The problem | If a line in the data holds the string "Copy", list it.

(Beginning of Dataset content)

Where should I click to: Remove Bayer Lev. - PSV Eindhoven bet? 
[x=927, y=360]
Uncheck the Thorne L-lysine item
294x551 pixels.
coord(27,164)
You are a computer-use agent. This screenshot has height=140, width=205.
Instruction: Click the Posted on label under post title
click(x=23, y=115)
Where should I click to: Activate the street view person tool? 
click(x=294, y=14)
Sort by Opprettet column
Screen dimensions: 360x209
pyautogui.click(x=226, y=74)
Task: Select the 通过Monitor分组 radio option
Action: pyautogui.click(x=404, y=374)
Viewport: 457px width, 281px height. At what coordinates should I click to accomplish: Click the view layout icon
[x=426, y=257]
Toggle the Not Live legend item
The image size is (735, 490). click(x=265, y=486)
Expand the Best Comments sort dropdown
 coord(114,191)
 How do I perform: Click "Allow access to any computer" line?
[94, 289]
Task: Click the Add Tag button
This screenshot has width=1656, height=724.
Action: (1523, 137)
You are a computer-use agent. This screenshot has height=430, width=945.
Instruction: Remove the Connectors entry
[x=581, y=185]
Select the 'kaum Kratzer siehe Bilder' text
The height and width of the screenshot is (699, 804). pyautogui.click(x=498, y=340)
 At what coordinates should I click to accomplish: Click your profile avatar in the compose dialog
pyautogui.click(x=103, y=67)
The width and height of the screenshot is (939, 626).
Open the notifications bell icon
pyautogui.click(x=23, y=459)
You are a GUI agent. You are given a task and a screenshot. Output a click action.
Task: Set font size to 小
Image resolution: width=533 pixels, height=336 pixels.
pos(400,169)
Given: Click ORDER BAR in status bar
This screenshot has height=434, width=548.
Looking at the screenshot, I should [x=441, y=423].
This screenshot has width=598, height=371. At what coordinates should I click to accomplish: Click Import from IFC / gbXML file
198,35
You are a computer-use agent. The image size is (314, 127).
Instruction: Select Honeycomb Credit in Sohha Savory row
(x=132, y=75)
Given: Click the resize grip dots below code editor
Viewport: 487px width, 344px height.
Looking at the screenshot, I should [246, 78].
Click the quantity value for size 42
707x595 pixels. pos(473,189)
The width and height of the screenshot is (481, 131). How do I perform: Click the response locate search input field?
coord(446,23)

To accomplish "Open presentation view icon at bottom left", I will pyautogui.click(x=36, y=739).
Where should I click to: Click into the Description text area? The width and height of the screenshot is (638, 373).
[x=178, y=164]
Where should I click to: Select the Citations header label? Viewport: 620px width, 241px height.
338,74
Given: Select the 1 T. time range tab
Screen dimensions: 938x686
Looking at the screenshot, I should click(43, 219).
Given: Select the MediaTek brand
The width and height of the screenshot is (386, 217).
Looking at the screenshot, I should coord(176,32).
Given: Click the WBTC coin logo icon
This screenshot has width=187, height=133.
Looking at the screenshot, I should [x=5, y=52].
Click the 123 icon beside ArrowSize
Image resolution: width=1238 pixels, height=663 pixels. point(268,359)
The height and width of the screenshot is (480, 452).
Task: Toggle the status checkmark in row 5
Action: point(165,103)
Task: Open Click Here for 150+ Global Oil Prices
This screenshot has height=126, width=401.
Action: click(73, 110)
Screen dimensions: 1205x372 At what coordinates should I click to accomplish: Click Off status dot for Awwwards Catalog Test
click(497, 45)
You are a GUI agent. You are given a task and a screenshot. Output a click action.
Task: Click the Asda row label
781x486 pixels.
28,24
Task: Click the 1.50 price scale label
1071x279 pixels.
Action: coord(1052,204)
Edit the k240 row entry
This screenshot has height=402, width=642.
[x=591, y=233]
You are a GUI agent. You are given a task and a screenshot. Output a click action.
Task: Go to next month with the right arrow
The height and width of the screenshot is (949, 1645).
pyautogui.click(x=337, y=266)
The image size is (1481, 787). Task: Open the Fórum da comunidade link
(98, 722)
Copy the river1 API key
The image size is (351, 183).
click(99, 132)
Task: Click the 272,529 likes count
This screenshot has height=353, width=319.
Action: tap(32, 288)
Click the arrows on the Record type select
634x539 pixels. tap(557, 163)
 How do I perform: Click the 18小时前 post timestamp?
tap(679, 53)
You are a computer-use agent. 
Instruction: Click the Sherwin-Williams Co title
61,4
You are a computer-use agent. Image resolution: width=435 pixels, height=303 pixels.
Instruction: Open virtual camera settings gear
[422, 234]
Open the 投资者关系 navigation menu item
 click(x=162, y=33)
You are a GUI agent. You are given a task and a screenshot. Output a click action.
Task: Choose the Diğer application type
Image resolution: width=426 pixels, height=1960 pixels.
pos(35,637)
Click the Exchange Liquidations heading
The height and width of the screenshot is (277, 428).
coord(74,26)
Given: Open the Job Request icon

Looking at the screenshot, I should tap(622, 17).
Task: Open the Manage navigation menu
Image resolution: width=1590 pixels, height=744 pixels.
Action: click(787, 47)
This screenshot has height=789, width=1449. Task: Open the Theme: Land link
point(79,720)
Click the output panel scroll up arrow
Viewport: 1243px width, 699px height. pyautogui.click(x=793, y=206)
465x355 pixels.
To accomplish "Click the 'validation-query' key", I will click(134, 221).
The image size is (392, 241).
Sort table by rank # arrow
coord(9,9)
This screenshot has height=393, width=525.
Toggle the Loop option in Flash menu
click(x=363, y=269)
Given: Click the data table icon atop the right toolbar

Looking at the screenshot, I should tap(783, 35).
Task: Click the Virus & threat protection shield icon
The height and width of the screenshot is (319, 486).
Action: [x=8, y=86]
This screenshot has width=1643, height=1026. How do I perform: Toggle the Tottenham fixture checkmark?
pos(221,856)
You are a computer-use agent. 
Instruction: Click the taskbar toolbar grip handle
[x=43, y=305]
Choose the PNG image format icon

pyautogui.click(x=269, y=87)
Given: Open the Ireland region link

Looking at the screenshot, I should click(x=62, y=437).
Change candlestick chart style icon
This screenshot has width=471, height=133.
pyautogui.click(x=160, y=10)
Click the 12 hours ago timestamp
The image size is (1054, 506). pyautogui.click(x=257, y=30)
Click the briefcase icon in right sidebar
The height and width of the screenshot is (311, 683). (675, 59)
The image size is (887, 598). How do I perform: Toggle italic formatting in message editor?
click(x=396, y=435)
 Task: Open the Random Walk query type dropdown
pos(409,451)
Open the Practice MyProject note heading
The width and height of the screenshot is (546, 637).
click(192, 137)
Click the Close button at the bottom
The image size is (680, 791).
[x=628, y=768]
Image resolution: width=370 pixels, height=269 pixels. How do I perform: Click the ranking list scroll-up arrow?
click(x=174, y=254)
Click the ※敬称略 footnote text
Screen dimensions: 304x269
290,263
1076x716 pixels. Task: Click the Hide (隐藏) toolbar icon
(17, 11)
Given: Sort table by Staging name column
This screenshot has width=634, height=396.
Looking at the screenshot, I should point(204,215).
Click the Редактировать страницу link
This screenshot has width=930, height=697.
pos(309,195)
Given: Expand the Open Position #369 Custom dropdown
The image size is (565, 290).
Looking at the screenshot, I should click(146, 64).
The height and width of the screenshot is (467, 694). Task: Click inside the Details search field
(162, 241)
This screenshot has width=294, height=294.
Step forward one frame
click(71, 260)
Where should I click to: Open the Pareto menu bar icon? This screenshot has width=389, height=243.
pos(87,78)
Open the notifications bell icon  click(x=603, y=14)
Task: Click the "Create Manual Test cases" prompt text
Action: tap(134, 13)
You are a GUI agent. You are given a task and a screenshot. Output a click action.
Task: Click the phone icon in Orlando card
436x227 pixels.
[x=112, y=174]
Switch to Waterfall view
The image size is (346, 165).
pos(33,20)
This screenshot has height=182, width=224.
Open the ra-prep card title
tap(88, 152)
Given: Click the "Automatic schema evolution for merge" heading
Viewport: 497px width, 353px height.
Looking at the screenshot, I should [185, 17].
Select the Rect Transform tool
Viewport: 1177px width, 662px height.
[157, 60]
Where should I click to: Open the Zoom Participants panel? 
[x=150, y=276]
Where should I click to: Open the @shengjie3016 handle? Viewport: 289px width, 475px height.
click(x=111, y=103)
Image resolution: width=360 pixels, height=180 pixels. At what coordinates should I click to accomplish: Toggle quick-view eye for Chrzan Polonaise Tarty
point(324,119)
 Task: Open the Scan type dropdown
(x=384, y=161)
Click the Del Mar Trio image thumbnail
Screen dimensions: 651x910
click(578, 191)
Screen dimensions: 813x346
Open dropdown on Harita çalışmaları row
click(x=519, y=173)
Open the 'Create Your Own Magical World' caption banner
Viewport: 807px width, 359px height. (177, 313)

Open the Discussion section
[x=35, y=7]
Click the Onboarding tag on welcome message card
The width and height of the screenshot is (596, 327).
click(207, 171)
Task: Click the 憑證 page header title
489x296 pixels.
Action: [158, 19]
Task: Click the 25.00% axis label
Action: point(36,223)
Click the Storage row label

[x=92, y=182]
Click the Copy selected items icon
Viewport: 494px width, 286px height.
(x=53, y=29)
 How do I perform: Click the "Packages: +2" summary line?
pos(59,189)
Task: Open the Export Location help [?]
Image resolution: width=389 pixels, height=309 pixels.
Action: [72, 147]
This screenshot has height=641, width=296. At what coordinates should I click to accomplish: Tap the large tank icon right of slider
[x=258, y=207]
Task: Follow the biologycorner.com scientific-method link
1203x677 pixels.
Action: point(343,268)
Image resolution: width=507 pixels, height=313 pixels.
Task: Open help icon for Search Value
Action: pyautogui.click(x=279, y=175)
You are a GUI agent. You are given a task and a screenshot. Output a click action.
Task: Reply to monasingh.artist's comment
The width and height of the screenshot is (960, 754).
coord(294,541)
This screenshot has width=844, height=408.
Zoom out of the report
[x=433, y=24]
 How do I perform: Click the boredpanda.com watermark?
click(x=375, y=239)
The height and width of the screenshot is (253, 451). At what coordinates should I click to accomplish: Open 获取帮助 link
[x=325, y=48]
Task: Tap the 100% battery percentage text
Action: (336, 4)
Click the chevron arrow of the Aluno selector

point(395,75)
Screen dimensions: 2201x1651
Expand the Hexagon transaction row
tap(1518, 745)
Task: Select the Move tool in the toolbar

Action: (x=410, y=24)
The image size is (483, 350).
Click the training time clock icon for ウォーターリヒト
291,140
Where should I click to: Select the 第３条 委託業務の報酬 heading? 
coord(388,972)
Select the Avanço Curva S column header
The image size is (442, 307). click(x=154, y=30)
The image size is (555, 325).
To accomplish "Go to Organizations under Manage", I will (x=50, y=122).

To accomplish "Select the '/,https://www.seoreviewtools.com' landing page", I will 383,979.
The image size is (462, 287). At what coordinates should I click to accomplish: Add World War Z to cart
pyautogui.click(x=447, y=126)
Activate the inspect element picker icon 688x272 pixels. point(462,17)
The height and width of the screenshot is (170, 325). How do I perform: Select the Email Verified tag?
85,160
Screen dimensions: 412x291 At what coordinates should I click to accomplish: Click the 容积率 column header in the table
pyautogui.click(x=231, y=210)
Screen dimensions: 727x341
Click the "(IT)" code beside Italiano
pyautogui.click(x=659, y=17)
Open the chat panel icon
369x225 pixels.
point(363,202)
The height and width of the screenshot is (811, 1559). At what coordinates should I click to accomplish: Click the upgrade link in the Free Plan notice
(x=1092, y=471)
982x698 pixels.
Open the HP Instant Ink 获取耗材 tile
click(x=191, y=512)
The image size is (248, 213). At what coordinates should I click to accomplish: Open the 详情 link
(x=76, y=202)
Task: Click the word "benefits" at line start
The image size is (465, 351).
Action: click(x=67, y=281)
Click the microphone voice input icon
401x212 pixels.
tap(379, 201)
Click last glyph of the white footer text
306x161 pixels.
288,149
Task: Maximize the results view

(End of Dataset content)

Result for this task |
Copy the river1 API key
Click the Copy selected items icon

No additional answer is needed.